[RECORDED INFORMATION]
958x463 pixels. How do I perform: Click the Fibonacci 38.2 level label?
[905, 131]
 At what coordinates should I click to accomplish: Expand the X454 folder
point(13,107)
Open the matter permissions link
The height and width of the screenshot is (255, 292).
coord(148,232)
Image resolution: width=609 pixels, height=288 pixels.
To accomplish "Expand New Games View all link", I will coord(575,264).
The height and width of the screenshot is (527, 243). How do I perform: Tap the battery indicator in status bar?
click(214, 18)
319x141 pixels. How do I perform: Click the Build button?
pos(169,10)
[/RECORDED INFORMATION]
[RECORDED INFORMATION]
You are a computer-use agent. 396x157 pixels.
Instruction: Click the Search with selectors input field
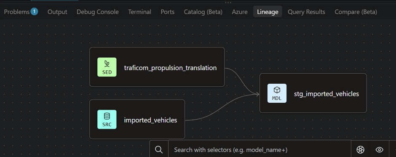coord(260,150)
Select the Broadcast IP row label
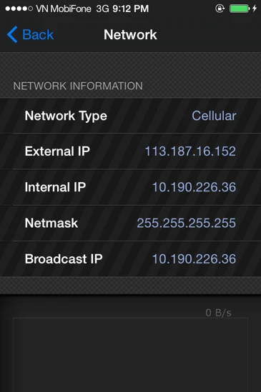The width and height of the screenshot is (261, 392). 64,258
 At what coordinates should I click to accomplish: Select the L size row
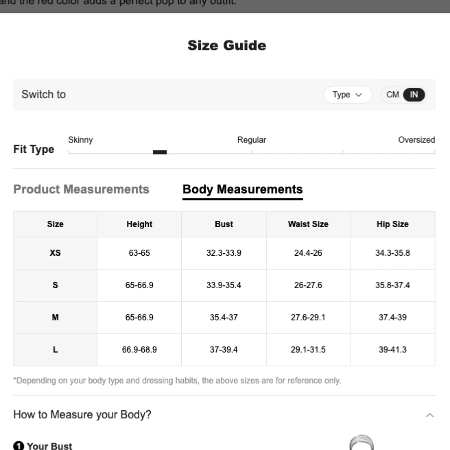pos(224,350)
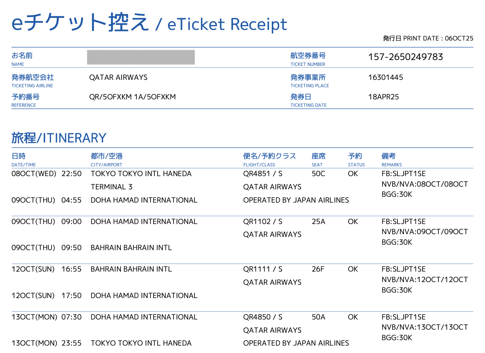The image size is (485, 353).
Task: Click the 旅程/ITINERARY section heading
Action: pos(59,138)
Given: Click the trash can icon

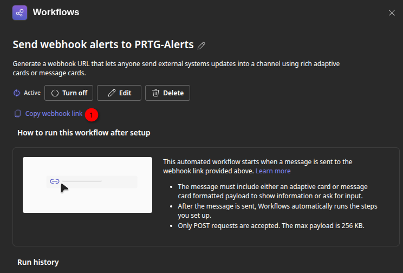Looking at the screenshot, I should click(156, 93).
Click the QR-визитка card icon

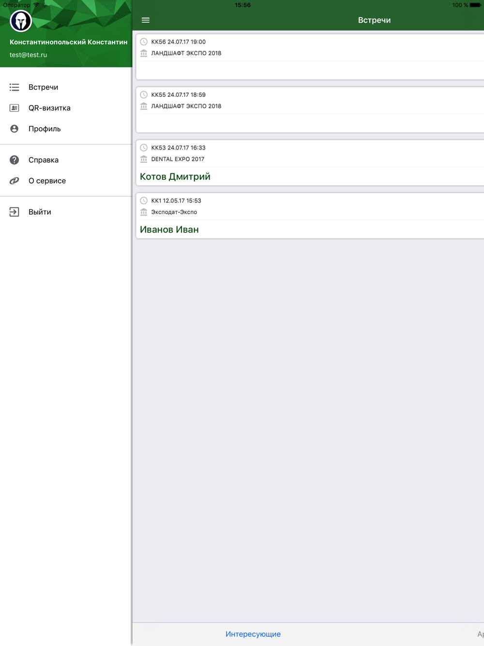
[/RECORDED INFORMATION]
[RECORDED INFORMATION]
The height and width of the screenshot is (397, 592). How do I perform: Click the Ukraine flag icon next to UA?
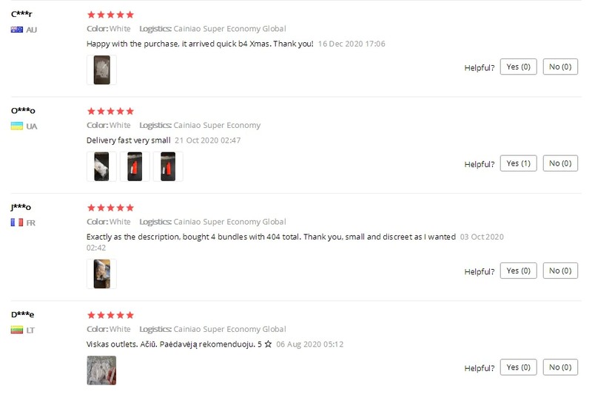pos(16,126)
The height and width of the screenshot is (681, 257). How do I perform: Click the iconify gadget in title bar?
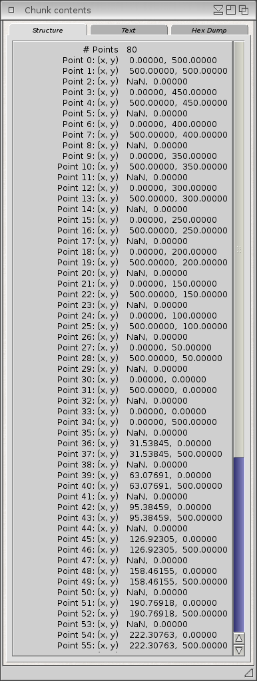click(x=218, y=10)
[/RECORDED INFORMATION]
AIM OF THE TASK: Among the entries above, take the line with "Select the Broadcast IP row label", the line with "Click the QR-визитка card icon", and all the lines between them, and restate them word for word without pictures.

RESULT OF THIS EXERCISE:
Select the Broadcast IP row label
The width and height of the screenshot is (261, 392). 64,258
 At what coordinates should I click to accomplish: Select the L size row
pos(224,350)
The image size is (485, 353).
Task: Click the 旅程/ITINERARY section heading
Action: pos(59,138)
Given: Click the trash can icon

Looking at the screenshot, I should click(156, 93).
Click the QR-визитка card icon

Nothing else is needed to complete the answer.